Queste due tavole ci dicono molto (anche se non tutto) sulla ricerca di un senso nel non senso del fumetto indipendente americano.
Figurine nere che appaiono chiaramente per ciò che sono, ma che si lasciano inglobare da una coltre di colore uniforme che impedisce loro di manifestarsi nella più piena essenza. Metafora giusta per definire bene che il mondo provocante e corrosivo di lavori come questo, sotto la sua superficie fatta di personaggi grotteschi e a tratti perturbanti, contiene anche un nocciolo che racchiude pura forma e niente più. Una forma che comunque sia alle volte comunica, in maniera equivoca, connessioni che lasciano al lettore una interpretazione (nemmeno poi così libera) su ciò che sta osservando: nella seconda delle due tavole citate, l’ottava vignetta contiene infatti la silhouette di Denton che si trasfigura in quella che potrebbe apparire come appartenente a un neonato. Il senso è praticamente chiaro, ma chi legge deve legarlo – e farlo sfumare secondo quella che è la sua sensibilità – a ciò che gli è stato appena raccontato.
È chiaro quindi che Crash Site ha nel suo procedere attraverso un profilo narrativo sì ordinato, ma certamente provocante e follemente citazionista (è evidente che Denton stia a Spank come Rosie sta ad Aiko, e cioè ai personaggi principali del famoso manga Hello! Spank), intenti che dimostrano di voler condurre il viaggio maledetto dei nostri due protagonisti verso due direzioni alterne: da una parte quella ricerca di un calibrato non senso di cui parlavamo prima (e ce n’è veramente poco nella storia di una giovane donna che usa il suo cane parlante per fare del narcotraffico internazionale), dall’altra l’incredibile messa a punto di momenti che utilizzino l’apice dell’assurdo e della black comedy per produrre impossibili situazioni melodrammatiche che hanno tuttavia una sorprendente forza commovente.
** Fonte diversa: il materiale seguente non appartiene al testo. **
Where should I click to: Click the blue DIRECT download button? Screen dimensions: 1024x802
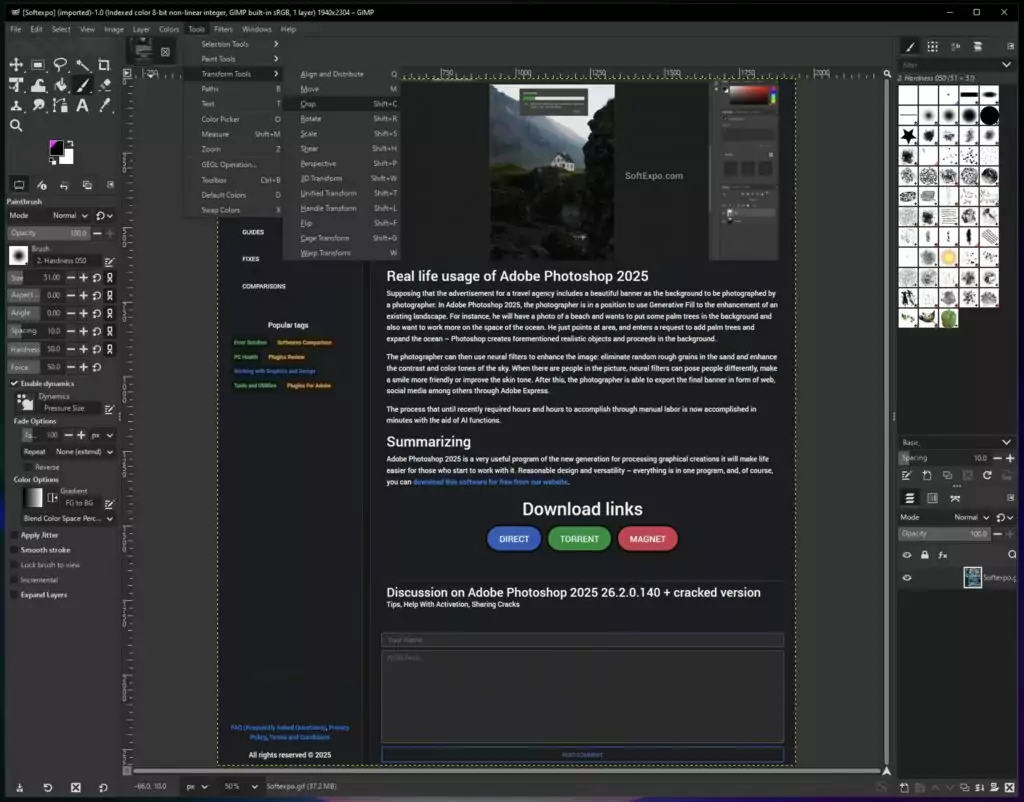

Cowdry è un maestro e basta veramente poco per notarlo: per tutti i motivi sopra elencati, per la capacità di impostare perfettamente la scelta delle inquadrature, per la sapienza con cui dosa e sceglie i dettagli all’interno di ogni vignetta. E il suo “luogo del disastro” ci attrae, ci seduce, ci sconvolge e ci fa sogghignare. Insomma, la demenza è al potere e ride di gusto. In questo modo la viviamo e l’abbiamo vissuta spesso, è vero, ma metterla in scena così sapientemente – bisogna dirlo – non è mai cosa semplice né scontata.